And when we tried to cheer him up with the prospect of a second Waterloo, the Waterloo that all the war-correspondents said was coming off next week, he refused to listen to what he called our putrid gabble. There wouldn’t be any Waterloo next week or the week after, he said. “There won’t be any Waterloo for another two years, if then.”
He wasn’t always lugubrious. It was only when he thought that he was missing the Siege of Antwerp that his happiness was incomplete.
It was on our third morning, when he rushed off joyously (to Quatrecht, I think), that I said to Viola, “You thought it would hurt him more than other people. You needn’t have come out after him. You see how much it’s hurting him.”
“I’m glad I came,” she said. “I don’t mind as long as I can see.”
“Do you remember him telling Reggie that he wouldn’t be in the war because he was a coward? Don’t you wish Reggie could see him now?”
She didn’t answer, and I saw that there was still a sting for her in Reggie’s name. The war might have made her forgive him, but there were things that the war couldn’t wipe out from her memory. And there was her own rather appalling injustice to Jimmy. I wondered whether she was thinking of how she had tried to stop his going to the front, and how she had said he didn’t want to go.
But I had to own that she had done the best thing for her peace of mind by coming out.

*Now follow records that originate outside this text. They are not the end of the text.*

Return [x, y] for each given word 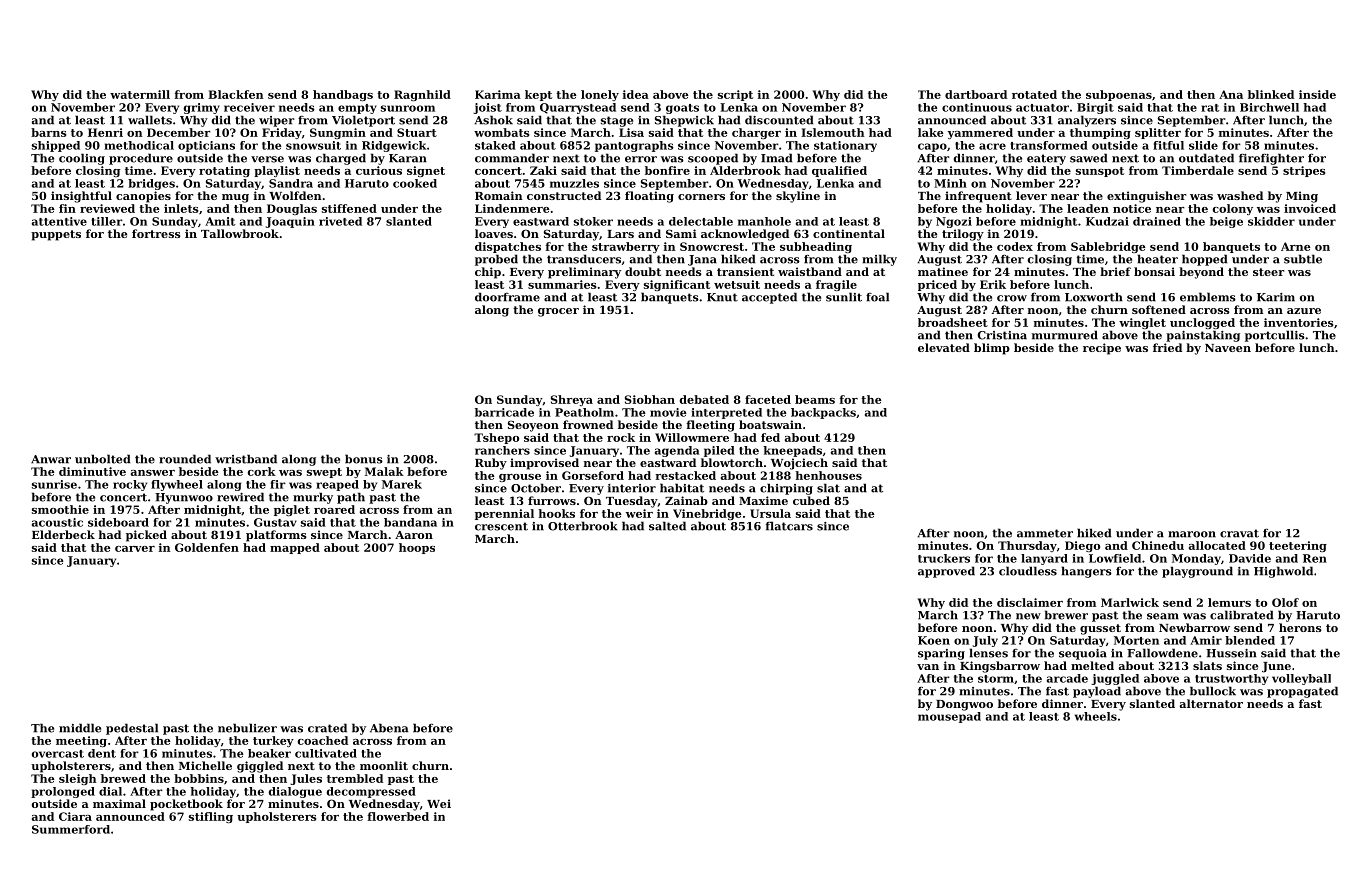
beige [1226, 222]
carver [135, 549]
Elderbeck [63, 534]
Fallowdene [1162, 653]
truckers [944, 558]
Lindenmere [512, 208]
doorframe [507, 297]
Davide [1250, 558]
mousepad [949, 717]
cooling [82, 159]
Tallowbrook [240, 233]
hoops [417, 548]
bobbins [199, 778]
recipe [1102, 349]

My peace of mind, I was told quite frankly, didn’t matter. Jevons, though he admitted that I couldn’t have stopped her coming out, made me responsible for her presence at the seat of war. The trouble was that she insisted on following him wherever he went. And as it wasn’t to be expected that he would take her with him into the tight places that he managed to get into in his own car, I had to have her in mine. Not that Viola consented to my putting it that way. It was clear that she made herself mistress of the situation when she obtained possession of that car and manoeuvred (as I am convinced she did manoeuvre) for my own failure with the firm that supplied it. On our first morning in Ghent we came to what she called an understanding, when she rubbed it well into me that it was her own car and her own chauffeur that she had brought out, and that the man was under her orders, not mine. If I liked to come with her, why, of course I could. Otherwise, I could go halves with one of the other correspondents in one of their cars. But she pointed out that I could hardly do better than come with her, for by simply following Jimmy I should get nearer to the firing-line than anybody else. (She had assumed that the firing-line was the goal of every war-correspondent’s ambition.) I would find, she said, that it would work quite well.
It did. It worked better than if I had gone halves with the other correspondents. For at this time war-correspondents were not greatly loved by the military authorities, and they were having considerable difficulty in getting near anything, and the time, Jimmy said, was coming when they would be cleared neck and crop out of Belgium. My astute sister-in-law had calculated on all this and on her own part in it.